Kula Shaker, poca ovatta e molto rullante
Serata finale al Barezzi Festival
Al Teatro Regio di Parma ospiti i Kula Shaker
Chiamiamola pure opportunità: a poche settimane di distanza dallo svolgimento della XVI edizione del Barezzi Festival, questo supplemento prenatalizio del 15 dicembre ci consente di varcare i portoni del Teatro Regio di Parma, luogo inusuale per i frequentatori assidui di scantinati, capannoni post-industriali e circoli ameni, e trovarsi di fronte una band che non capita spesso dalle nostre parti, quei Kula Shaker sparati fuori dritti dalla Gran Bretagna degli anni Novanta.
L’ambientamento, per noi profani di questi luoghi, ci viene reso più semplice da alcuni allievi del Conservatorio di Parma che fanno da apertura col progetto Barezzi Evergreen, rivisitando con archi e fisarmonica alcuni classici della musica pop in chiave sinfonica.
Pronti a entrare in punta di piedi nel mood della serata, veniamo subito disorientati dai Kula Shaker che scaldano subito gli strumenti con sfrontatezza, senza mostrare alcun timore reverenziale per il teatro che li ospita.
Non ci mettiamo molto ad arrivare al dunque e a capire che aria tira: il piglio dei Kula Shaker è istrionico, la loro esecuzione è attenta e meticolosa ma il suono è secco e profondo, non scivola via né risulta stucchevole.
Parliamo di una band che ha una marcata connotazione psichedelica e forti influenze dalla musica tradizionale indiana, eppure il rischio di autoreferenzialità e di autoinnamoramento viene aggirato, a tutto favore dell’incisività.

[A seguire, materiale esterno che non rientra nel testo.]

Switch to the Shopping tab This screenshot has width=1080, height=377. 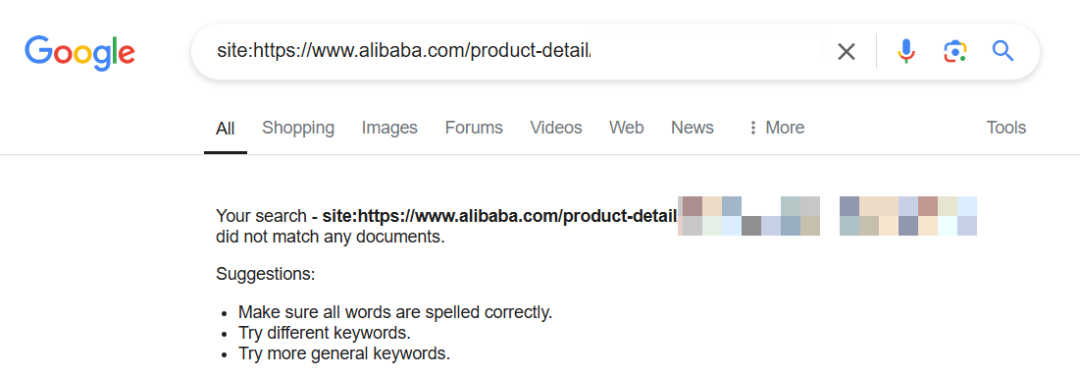point(298,128)
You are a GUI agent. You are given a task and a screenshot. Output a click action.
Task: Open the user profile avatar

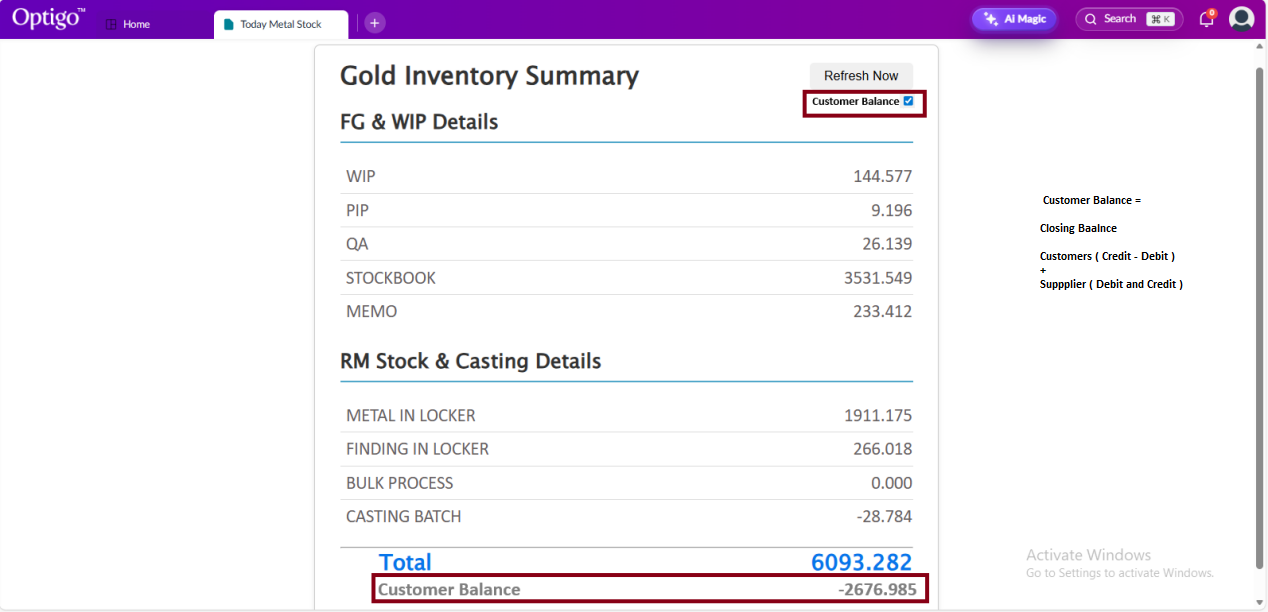point(1241,19)
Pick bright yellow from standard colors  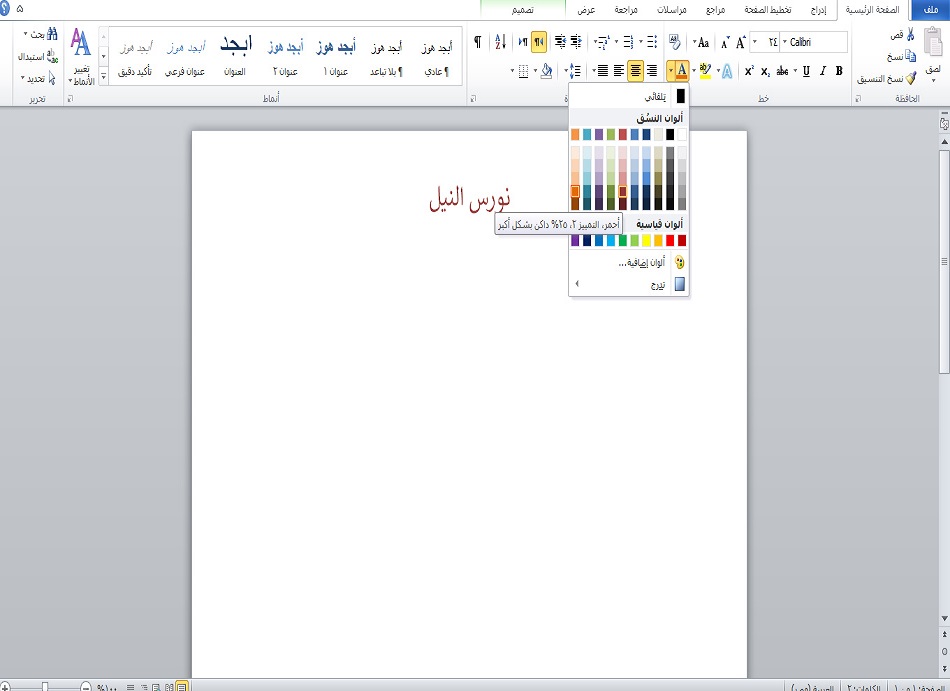click(x=645, y=240)
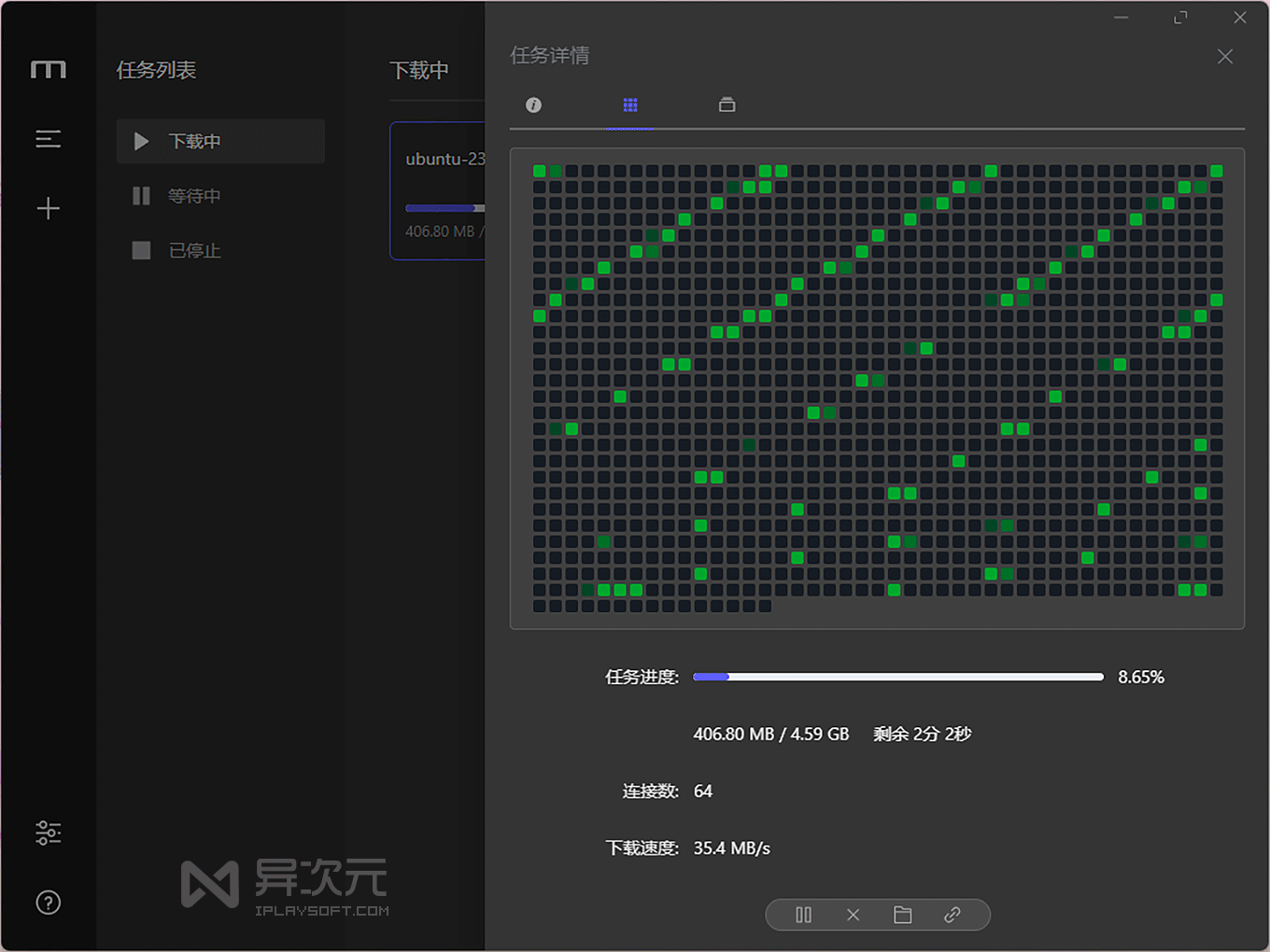Click the 任务进度 progress bar
The image size is (1270, 952).
896,676
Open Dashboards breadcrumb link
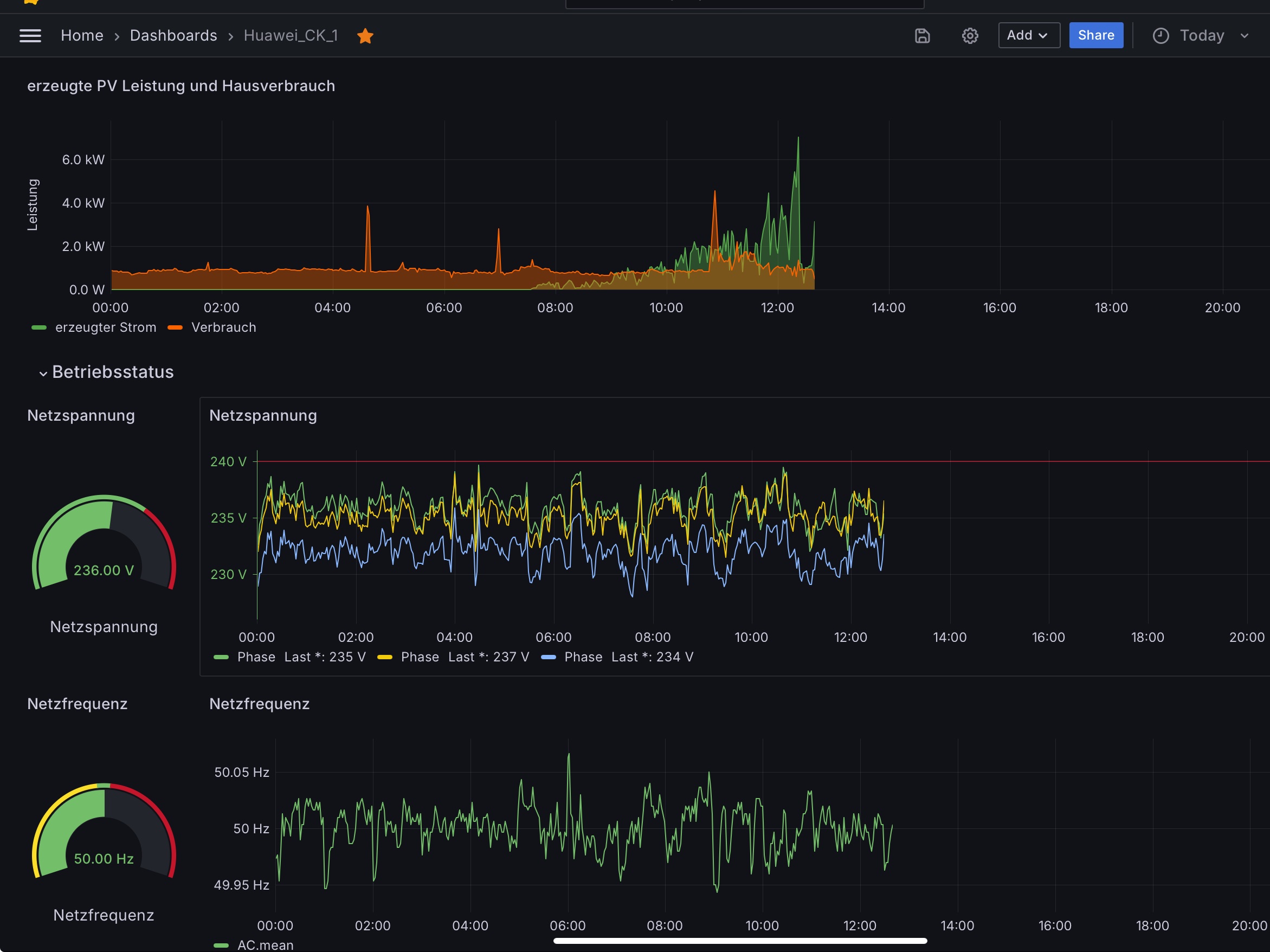This screenshot has height=952, width=1270. coord(173,36)
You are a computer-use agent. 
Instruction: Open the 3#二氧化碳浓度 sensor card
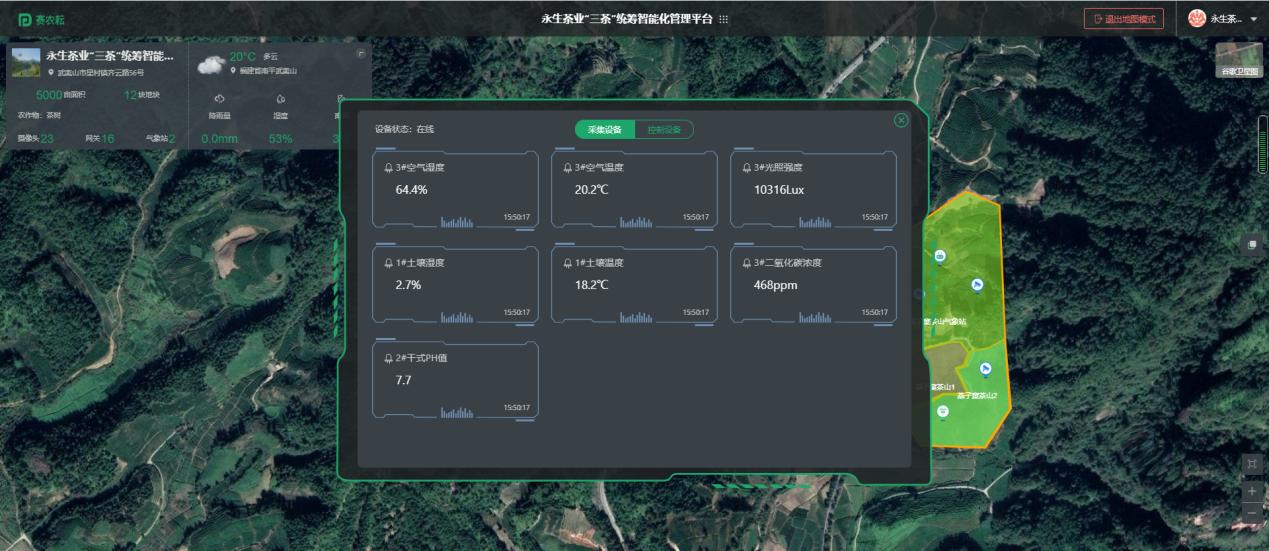(813, 285)
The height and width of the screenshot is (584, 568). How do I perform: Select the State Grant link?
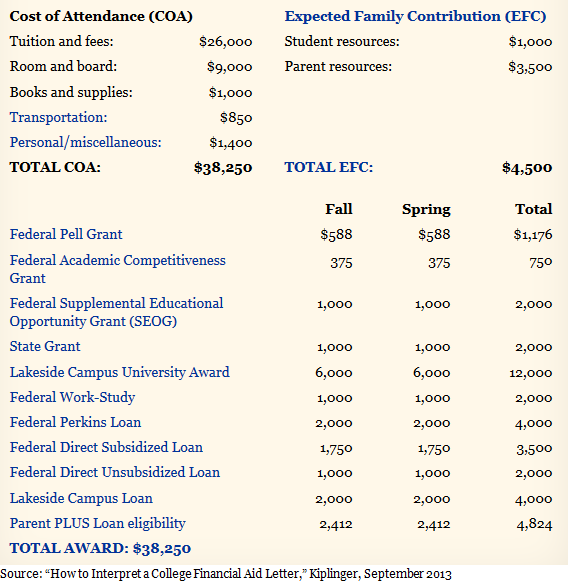(x=45, y=346)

Ci aspettavamo un suono avvolgente, veniamo invece percossi frontalmente dai Kula Shaker, che fanno valere la loro estrazione geografica e temporale ancor più delle loro influenze: in fondo arrivano dall’Inghilterra degli anni Novanta, rifiutare i virtuosismi eccessivi era un dogma, scivolare verso un suono barocco un pericolo da evitare, indipendentemente dalla declinazione che si intendesse dare al britpop. Qualche breve concessione ad assoli e ballate spezza e ravviva lo svolgimento, rimanendo comunque al riparo dalle possibili controindicazioni.
L’approccio dei Kula Shaker è marcatamente occidentale, e questo ci rompe un po’ le uova nel paniere: non possiamo ricorrere all’armamentario di luoghi comuni che avevamo già caricato a pallettoni, dobbiamo rinunciare a parlare di viaggi in India, meditazione, ricerca di sé, mucche sacre, treni affollati e leadership mondiale nell’ingegneria informatica. C’è poca ovatta e molto rullante sul palco, e se non fossero così eleganti e misurati li potremmo quasi definire ruvidi nella performance, per la determinazione con cui il loro suono ci arriva.
Arriva infine il momento dei pezzoni universalmente conosciuti, e questo dà modo ai Kula Shaker si slegarsi e di farsi travolgenti, richiamando addirittura il pubblico al disordine.
Vogliamo uscire da questo concerto con una morale?
Mai dare nulla per scontato, se si ha di fronte un gruppo inglese di fine Novecento, non importa se li vedi a teatro, né quali siano le loro influenze.